导读
本文适合有基本Linux内存管理概念的新手阅读,且本文旨在从工作流程和设计思想上介绍KSM,在涉及到源代码的地方,进行了部分删减,如果想详细了解KSM,推荐阅读源代码及源代码中的注释。
作者也是初次接触Linux内核源码,所以文章中难免出现纰漏,欢迎在评论中纠正。
一、KSM概述
KSM的全称是 Kernel Samepage Merging,主要应用在虚拟化环境中,它允许内核通过合并内存页面来节省内存,从来可以增加虚拟机的并发数据。

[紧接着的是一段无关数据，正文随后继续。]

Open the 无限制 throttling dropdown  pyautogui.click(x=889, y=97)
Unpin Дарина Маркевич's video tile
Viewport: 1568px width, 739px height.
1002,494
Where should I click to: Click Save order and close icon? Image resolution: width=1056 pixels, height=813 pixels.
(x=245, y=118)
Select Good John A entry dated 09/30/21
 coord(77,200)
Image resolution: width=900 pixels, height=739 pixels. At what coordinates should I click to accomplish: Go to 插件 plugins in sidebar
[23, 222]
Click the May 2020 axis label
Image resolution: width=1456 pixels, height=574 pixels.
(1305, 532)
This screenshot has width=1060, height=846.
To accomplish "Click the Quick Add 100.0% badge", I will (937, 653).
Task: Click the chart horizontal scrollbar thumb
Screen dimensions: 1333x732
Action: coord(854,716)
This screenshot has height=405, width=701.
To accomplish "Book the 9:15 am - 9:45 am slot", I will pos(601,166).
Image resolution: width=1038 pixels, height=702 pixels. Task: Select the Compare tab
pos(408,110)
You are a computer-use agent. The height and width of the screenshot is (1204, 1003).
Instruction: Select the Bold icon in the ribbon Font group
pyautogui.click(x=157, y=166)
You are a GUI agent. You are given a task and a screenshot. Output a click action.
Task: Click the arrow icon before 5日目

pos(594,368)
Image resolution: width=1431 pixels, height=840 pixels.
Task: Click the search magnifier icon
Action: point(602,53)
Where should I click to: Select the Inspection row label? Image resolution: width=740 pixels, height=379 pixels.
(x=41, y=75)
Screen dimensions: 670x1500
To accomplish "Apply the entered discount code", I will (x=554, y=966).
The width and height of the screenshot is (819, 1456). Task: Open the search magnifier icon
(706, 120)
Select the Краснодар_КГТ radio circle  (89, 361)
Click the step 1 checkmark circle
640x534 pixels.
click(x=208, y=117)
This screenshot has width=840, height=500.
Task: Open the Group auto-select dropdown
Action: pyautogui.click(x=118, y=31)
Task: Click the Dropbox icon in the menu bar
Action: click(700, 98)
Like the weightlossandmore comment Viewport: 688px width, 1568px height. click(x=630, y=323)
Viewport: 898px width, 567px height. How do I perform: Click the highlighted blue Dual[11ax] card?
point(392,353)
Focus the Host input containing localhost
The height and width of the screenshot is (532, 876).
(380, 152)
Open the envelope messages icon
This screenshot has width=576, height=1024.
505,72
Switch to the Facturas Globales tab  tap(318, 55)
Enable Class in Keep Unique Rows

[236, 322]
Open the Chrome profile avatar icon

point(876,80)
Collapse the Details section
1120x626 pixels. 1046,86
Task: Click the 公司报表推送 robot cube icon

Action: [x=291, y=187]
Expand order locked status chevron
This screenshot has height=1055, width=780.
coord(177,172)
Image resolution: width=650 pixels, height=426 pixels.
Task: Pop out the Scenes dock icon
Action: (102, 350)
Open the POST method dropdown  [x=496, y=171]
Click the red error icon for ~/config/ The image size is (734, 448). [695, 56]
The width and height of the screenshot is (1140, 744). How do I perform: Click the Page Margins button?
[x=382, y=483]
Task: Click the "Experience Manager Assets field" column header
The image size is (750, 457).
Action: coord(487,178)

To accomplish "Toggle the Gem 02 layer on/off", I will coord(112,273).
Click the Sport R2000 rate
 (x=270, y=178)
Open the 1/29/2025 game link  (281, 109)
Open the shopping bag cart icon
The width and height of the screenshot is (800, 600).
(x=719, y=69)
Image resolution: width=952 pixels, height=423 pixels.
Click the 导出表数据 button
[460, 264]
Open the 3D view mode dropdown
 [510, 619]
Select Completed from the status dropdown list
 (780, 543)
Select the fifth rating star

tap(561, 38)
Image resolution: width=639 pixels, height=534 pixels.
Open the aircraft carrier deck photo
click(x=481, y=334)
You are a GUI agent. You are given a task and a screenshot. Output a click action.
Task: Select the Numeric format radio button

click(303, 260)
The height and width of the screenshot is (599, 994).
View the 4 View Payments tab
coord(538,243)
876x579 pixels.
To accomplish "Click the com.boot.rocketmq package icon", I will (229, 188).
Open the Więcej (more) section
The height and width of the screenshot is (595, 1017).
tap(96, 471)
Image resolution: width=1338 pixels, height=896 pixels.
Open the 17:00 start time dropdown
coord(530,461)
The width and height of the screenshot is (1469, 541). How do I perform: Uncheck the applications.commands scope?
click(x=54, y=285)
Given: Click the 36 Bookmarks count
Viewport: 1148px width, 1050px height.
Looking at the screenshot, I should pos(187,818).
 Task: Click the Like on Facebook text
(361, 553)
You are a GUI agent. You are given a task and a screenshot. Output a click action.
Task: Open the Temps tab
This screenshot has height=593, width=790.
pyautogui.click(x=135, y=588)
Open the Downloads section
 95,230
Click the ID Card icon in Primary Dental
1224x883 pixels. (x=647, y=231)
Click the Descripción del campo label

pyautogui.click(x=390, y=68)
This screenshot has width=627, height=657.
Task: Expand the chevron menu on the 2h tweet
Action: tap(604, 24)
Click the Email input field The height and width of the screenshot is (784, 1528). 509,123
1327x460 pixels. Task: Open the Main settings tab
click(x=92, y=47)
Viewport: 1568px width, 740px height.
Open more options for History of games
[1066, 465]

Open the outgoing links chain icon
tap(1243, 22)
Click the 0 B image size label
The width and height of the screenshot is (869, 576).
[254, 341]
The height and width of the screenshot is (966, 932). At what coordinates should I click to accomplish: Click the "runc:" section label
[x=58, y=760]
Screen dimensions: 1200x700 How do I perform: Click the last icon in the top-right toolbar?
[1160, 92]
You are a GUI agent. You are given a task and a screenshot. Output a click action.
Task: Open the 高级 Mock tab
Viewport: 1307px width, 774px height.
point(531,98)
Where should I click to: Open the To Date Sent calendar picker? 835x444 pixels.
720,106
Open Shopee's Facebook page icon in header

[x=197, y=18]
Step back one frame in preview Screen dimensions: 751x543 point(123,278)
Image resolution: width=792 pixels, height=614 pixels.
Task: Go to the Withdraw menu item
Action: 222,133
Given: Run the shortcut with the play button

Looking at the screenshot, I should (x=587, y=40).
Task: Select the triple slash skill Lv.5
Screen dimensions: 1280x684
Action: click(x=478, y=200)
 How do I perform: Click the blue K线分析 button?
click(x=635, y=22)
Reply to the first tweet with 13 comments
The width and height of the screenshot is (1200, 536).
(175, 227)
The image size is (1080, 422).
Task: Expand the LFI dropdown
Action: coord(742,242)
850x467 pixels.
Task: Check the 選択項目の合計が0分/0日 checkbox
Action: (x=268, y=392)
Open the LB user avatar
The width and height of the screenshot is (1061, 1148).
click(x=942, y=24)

KSM核心设计思想是基于写时复制机制COW,也就是将内容相同的页面合并成一个只读页面,从而释放出空闲物理页面。
二、核心数据结构
KSM的核心数据结构有三个:
- struct rmap_item
- struct mm_slot
- struct ksm_scan
rmap_item
从虚拟地址到一个 mm 的反向映射
同时,对于 stable tree,它负责组织其结构;对于 unstable tree,保存其校验和
struct rmap_item {
struct rmap_item *rmap_list; // 所有rmap_item连成一个链表,ksm_scam.rmap_list
union {
struct anon_vma *anon_vma; // rmap_item在stable树中时,指向VMA
#ifdef CONFIG_NUMA
int nid; // when node of unstable tree
#endif
};
struct mm_struct *mm; // 进程的struct mm_struct数据结构
unsigned long address; // rmap_item所跟踪的用户地址空间
unsigned int oldchecksum; // 虚拟地址对应的物理页面的旧校验值
union {
struct rb_node node; // rmap_item加入unstable红黑树的节点
struct { /* 在 stable tree 中时才有效 */
struct stable_node *head; // 加入stable红黑树的节点
struct hlist_node hlist; // stable链表
};
};
};
struct mm_slot
描述添加到KSM系统中将来要被扫描的进程mm_struct数据结构
struct mm_slot {
struct hlist_node link; // 用于添加到mm_slot哈希表中
struct list_head mm_list; // 用于添加到mm_slot链表中,链表头在ksm_mm_head
struct rmap_item *rmap_list; // rmap_item链表头
struct mm_struct *mm; // 进程的mm_sturct数据结构
};
struct ksm_scan
当前的扫描状态
struct ksm_scan {
struct mm_slot *mm_slot; // 当前正在扫描的mm_slot
unsigned long address; // 将要扫描的地址(page的地址)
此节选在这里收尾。